College of Eastern Idaho
- Former names: Eastern Idaho Vocational School (1970-1972) Eastern Idaho Vocational Technical School (1972-1989) Eastern Idaho Technical College (1989-2017)
- Motto: "Redefining what comes next"
- Type: Public community college
- Established: 1970; 56 years ago
- Parent institution: Idaho State Board of Education
- Accreditation: NWCCU
- President: Lori Barber
- Total staff: 154
- Students: 2,565 (Fall 2023)
- Location: Idaho Falls, Idaho, United States
- Campus: 60 acres (0.24 km^{2}); Small city;
- Other campuses: Rexburg; Salmon;
- Nickname: Falcon
- Mascot: Frankie the Falcon
- Website: www.cei.edu

= College of Eastern Idaho =

Community college in Idaho Falls, Idaho, U.S.

College of Eastern Idaho (CEI) is a public community college in Idaho Falls, Idaho. It was founded in 1970 as Eastern Idaho Vocational School, then in 1972 was renamed to be called Eastern Idaho Vocational Technical School. In 1989, the college became a technical college and was renamed to Eastern Idaho Technical College. In May 2017, Bonneville County residents voted to create a community college district, allowing Eastern Idaho Technical College to become a community college. In July 2017, the Idaho State Board of Education appointed five community college trustees and completed the transition to community college. Together with the College of Southern Idaho, College of Western Idaho and North Idaho College, CEI is one of only four comprehensive community colleges in Idaho.

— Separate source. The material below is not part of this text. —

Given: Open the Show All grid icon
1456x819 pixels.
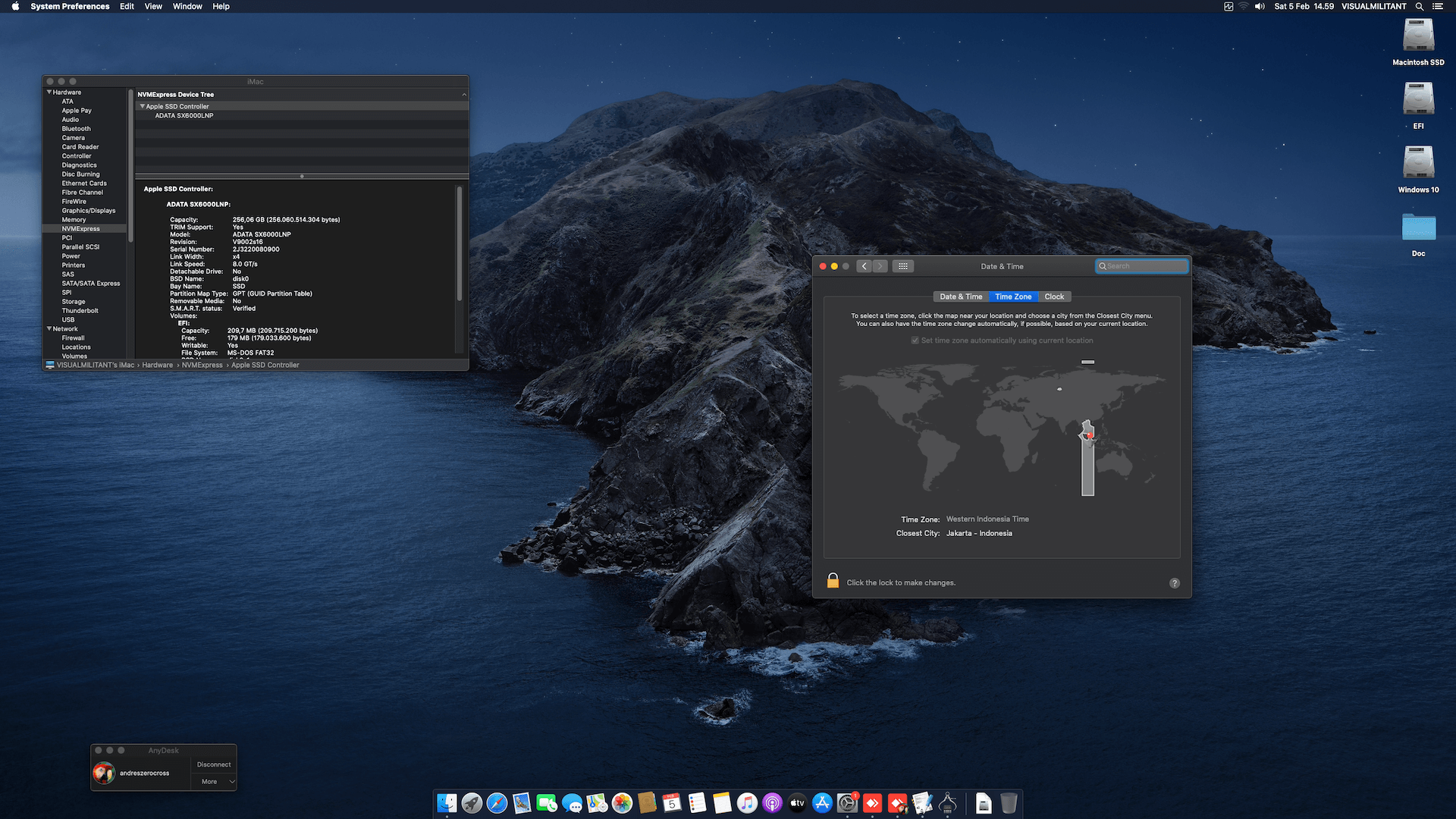Looking at the screenshot, I should pyautogui.click(x=902, y=266).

The college's divisions include Business, Office, and Technology; Health Professions; Trades and Industry; and General Education. College of Eastern Idaho awards an Associate of Arts degree and an Associate of Science degree which are designed to serve students seeking to continue their education at a four-year university. College of Eastern Idaho also offers Advanced Technical Certificates, courses in adult basic education, GED testing, and workforce training.

The district of the College of Eastern Idaho includes only Bonneville County. On November 7, 2017, voters in Bingham County had the opportunity to join the community college district. However, the proposal was defeated.

Enrollment as of summer 2018 stood at 1,300 students.

==Catchment==
The catchment area includes all of the following counties: Bonneville, Butte, Clark, Custer, Fremont, Jefferson, Lemhi, Madison, and Teton. Additionally, it includes a portion of Bingham County. Of the counties, one, Bonneville, is in its taxation zone.